Selected excerpt.
Rate Limiting Algorithms Playbook (Token Bucket, GCRA, Concurrency)

Date: 2026-02-26
Category: knowledge
Domain: backend / API reliability

Why this matters

Most teams treat rate limiting as a single knob (N req/s). In production, that is rarely enough.

Real overload comes from multiple failure shapes:

bursty traffic that starves shared dependencies,
long-running requests that consume worker slots,
noisy tenants that crowd out critical flows,
synchronized retries that amplify incidents.

A practical limiter stack should control rate, burst, and in-flight concurrency together.

Mental model: what you are actually protecting

Protect 3 different resources explicitly:

Ingress frequency (requests/time)
Burst tolerance (short-term spikes)
In-flight work (concurrent active requests)

If you only limit (1), you can still melt on (3).

Algorithm cheat sheet

1) Fixed window counter

count(requests in [t, t+window]) <= limit

Pros

trivial to implement,
cheap storage.

Cons

boundary effects (double-spend around window edges),
allows spiky behavior.

Use when: internal tools, non-critical endpoints, quick MVP.

2) Sliding window log/counter

Tracks recent request history in rolling time.

Pros

fairer than fixed windows,
smoother enforcement.

Cons

more state and compute,
higher implementation complexity at scale.

Use when: fairness matters and cardinality is manageable.

Data items
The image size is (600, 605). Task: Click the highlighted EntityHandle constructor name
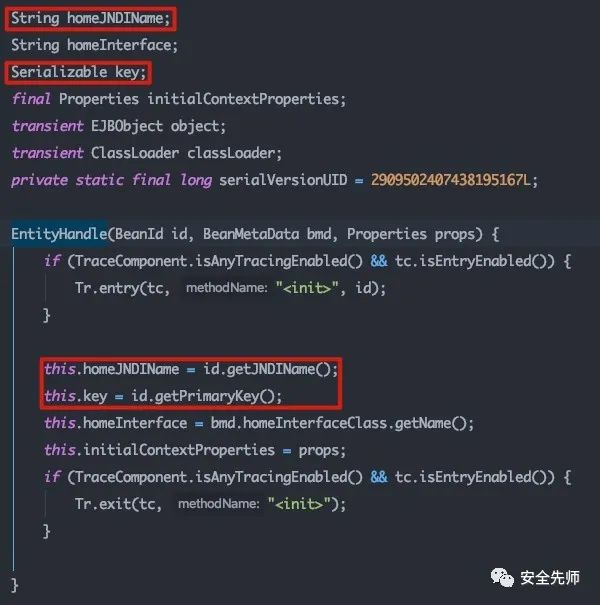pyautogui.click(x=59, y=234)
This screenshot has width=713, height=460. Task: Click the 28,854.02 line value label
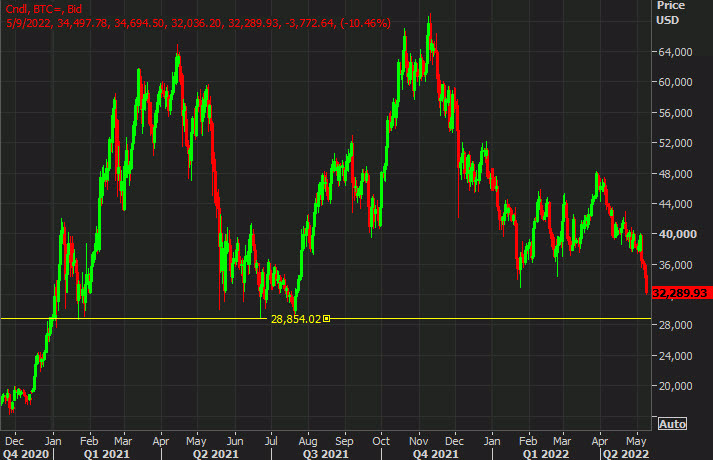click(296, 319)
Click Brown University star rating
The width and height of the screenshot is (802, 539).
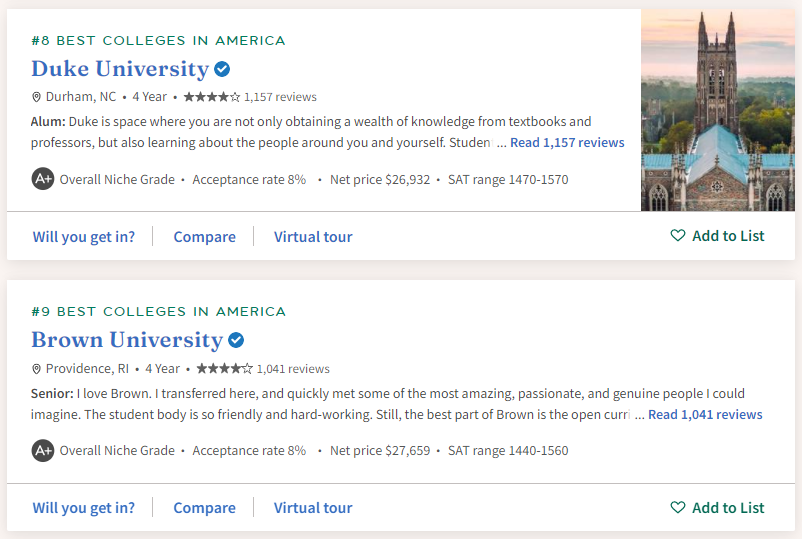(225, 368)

Task description. Transcribe the passage of the rate limiting playbook between "Why this matters" and "that amplify incidents.", inclusive.

Exercise output.
Why this matters

Most teams treat rate limiting as a single knob (N req/s). In production, that is rarely enough.

Real overload comes from multiple failure shapes:

bursty traffic that starves shared dependencies,
long-running requests that consume worker slots,
noisy tenants that crowd out critical flows,
synchronized retries that amplify incidents.